Here is a quick summary of how negative interest rates came about. Many articles that you will have read in the media about negative rates don't fully explain how we have got here, so this could be the first such article.
Meanwhile, the first-order and tangible effect of Negative Interest Rates Policy on financial stability has been that it has enhanced it by improving the sustainability of outstanding debt.
There is nothing sustainable about the mountains of debt piled up, it is not possible to improve the sustainability of colossal amounts of debt except by eradicating it and preventing it from happening again by implementing high interest rates . Negative interest rates are actually doing the opposite - they help create new debt by making it so cheap.
So, the main reason why negative interest rates are here is because spending is out of control in the EU and in Ireland and we are more reliant on debt than ever before.

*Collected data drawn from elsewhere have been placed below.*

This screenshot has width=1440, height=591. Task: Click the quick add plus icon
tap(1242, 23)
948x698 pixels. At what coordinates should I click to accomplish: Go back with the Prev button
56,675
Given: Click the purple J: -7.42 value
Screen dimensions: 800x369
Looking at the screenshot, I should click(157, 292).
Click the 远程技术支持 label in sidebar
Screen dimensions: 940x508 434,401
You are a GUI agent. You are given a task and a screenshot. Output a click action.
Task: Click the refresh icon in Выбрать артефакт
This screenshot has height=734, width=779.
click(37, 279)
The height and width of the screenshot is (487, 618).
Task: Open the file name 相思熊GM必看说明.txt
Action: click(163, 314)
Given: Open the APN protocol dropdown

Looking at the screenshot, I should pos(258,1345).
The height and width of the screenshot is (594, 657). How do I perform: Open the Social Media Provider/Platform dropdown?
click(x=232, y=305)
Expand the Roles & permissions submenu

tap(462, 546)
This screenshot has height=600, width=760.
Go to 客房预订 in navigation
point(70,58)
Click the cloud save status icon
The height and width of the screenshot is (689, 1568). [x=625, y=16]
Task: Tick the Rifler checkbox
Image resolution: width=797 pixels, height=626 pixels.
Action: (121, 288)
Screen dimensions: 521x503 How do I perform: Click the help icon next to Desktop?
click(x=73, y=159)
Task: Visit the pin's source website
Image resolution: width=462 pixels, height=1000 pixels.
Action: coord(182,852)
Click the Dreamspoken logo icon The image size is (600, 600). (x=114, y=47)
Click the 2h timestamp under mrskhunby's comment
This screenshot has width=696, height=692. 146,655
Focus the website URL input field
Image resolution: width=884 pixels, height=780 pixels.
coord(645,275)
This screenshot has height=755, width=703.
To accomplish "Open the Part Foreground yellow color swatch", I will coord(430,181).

The other main reason is because of Quantitative Easing (QE), or money printing. As you can see in the figure below, after QE, the commercial bank such as Bank of Ireland or AIB, holds more reserves with the central bank. The central bank has been charging negative interest rates for holding these reserves, so the commercial bank has no choice but to pass this on to consumers.
So as economies in Europe become increasingly dependent on QE, the central bank will come under pressure to charge for holding these higher reserves, and the commercial banks will have no choice but to pass on these costs to consumers.
This process of never ending debt and continuous QE is a feedback cycle, whereby more QE allows governments to borrow even more by offloading longer term bonds into the market. As you can see from the above, the pension fund sells their government bonds to the central bank to get the QE process going.
Negative interest rates are the direct consequence of this continuous cycle of QE and debt that has been the central policy of the ECB since 2014. Only recently are customers feeling the pinch from negative rates so we are in uncharted territory as to what will happen. But my prediction is that they are the harbinger of a very bad recession and widespread poverty. As it becomes clear that no real production is taking place and the high consumption levels are a mirage.
There is also a calamity coming when people retire, as savings are no longer being encouraged and the alternative of investing in pensions are now being hit. The days of high interest rates are over but that also means prudence is over and that can only end one way.